(EXERCISE REQUIREMENTS):
1 > In the Piping Plover post, what wiped out the plovers' first nesting attempts?
2 > Rewrite the paragraph of the Piping Plover post that begins "While Piping Plovers generally like to nest" as a short bulleted list, keeping its main facts.
3 > According to the Piping Plover post, why does Todd pretend not to see things when he trains his staff?

(SELECTED PASSAGE):
-=-=-=-=-

June 16th
Todd Pover can find beach-nesting bird nests in his sleep. His instincts and abilities are uncanny.
Everyone who knows his work with Piping Plovers knows this, and what’s funny is how people express their understanding of his incredible skills with an alternating mix of admiration and annoyance. Everyone finds Todd inspiring; until that is, he joins you in the field and finds all of your nests before you do. You don’t even get a chance when Todd is around. When Todd trains his staff, he literally has to pretend not to see things so that they can at least have a shot at learning something.
It hasn’t been easy assessing the willingness of our five pairs of Piping Plovers to attempt nesting for the third time after the Memorial Day nor’easter wiped out their first attempts, and Coyote ate their second. It has undoubtedly been a challenging and traumatic season for them. And it is getting to be borderline “too late.” There is an urgency here.
But our native beach-nesting birds are nothing if not resilient and determined. They shouldn’t even exist anymore since we took almost 100% of their habitat away from them for our recreational use. Yet, they persist. I suppose one day in the future, when a couple of category five hurricanes finally strike New Jersey in the modern era, there will be a few stragglers who persist and find ways to survive here no matter how bleak this place becomes. For we, too, are determined and resilient.
The pressure is high right now to find and protect these nests. Sadly though, everyone is exhausted from finding the last two sets of nests, and the faint hopelessness that comes from the trauma of loss is like an infection that needs constant care because if left unchecked, it will consume you in a flash.
Of course, every season, you give it your all, but that’s partly because you only expect to do it once, not three times. It is getting tough to maintain the will, the faith, and the energy.
Thankfully, Todd Pover stepped in.
In what will forever be another legendary story about Todd Pover’s skills, Todd found the first two post-Coyote renests when he wasn’t even looking for them. He was giving a walking-and-talking tour on the perimeter of Plover Park to a Yacht Club group last Saturday and found Nest #01-C and Nest #06B literally out of the corner of his eye. Todd was lecturing and entertaining outside of the Park and still finding all of the nests! He later complained that he had to wait a whole hour until the tour was over to count the eggs in these new nests. Unbelievable.
Now, in full disclosure, this was possible at all because our Piping Plovers appear to be responding to the back-to-back catastrophes of nor’easter and Coyote by employing a pretty crazy strategy: they are heading for the grass covered hills along the outer border of the Park.
While Piping Plovers generally like to nest in sandy, shelly, open areas with just a tiny bit of light vegetation, our birds have suddenly run to the high dunes and even the flood-prone beaches on the outermost perimeter of the Park. As a result, they are laying their nests in thick vegetation. While not unheard of, it is unusual and probably not ideal. We can assume they are trying to hide their precious eggs from Coyote, or protect them better from extreme weather, or maybe some combination of both. Perhaps they were trying to hide them from Todd, but that clearly didn’t work.

-=-=-=-=-

(RECORDS PROVIDED):
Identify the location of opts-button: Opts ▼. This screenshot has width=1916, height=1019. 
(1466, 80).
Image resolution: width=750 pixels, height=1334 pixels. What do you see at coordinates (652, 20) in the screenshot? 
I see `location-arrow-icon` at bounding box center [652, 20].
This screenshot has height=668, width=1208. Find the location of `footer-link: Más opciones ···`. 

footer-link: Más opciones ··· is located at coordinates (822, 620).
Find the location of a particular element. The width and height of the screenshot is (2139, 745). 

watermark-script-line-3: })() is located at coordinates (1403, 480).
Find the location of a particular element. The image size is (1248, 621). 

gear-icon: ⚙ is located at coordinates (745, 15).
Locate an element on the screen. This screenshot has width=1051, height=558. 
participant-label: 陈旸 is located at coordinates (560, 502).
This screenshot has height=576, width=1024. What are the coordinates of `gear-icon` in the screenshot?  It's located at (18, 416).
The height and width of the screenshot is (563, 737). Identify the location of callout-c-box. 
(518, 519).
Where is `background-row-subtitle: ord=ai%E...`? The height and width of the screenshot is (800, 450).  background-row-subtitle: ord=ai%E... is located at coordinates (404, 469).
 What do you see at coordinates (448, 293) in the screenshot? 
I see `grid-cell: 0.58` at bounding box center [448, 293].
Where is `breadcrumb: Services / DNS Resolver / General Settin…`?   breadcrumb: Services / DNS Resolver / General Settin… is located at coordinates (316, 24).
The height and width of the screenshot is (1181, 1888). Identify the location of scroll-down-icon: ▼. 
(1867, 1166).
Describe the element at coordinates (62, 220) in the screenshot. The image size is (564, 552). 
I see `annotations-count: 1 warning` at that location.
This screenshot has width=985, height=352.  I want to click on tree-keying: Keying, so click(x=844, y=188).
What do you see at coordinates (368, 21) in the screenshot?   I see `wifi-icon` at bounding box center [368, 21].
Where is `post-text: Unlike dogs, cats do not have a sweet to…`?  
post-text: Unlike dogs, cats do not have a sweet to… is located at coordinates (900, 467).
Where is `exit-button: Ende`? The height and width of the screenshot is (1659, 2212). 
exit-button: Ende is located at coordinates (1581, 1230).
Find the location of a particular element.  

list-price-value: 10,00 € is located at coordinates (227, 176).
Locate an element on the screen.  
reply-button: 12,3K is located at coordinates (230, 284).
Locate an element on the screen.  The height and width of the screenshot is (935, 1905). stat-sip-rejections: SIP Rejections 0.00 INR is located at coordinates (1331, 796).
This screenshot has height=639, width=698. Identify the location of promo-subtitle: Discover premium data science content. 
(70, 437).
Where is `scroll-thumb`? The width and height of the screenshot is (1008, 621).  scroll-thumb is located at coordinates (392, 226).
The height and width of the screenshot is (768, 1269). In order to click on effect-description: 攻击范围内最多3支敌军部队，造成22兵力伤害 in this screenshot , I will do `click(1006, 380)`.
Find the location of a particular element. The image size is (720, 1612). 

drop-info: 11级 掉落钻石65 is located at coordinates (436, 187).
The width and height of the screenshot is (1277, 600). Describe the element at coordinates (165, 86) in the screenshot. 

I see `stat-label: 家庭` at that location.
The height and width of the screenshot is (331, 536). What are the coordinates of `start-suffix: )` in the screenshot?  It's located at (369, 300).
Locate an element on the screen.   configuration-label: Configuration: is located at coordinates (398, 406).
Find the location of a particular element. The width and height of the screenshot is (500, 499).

-=-=-=-=-

(RESULTS IN ORDER):
1 > The Memorial Day nor'easter wiped out their first nesting attempts.

2 >
- Piping Plovers usually nest in sandy, shelly, open areas with only light vegetation.
- These birds have instead moved to the high dunes and flood-prone beaches on the Park's outermost edge.
- As a result, they are laying nests in thick vegetation, which is unusual and probably not ideal.
- They are likely trying to hide their eggs from Coyote, protect them from extreme weather, or both.

3 > He finds nests so easily that he would spot them all first. Pretending not to see them gives his staff at least a chance to learn something.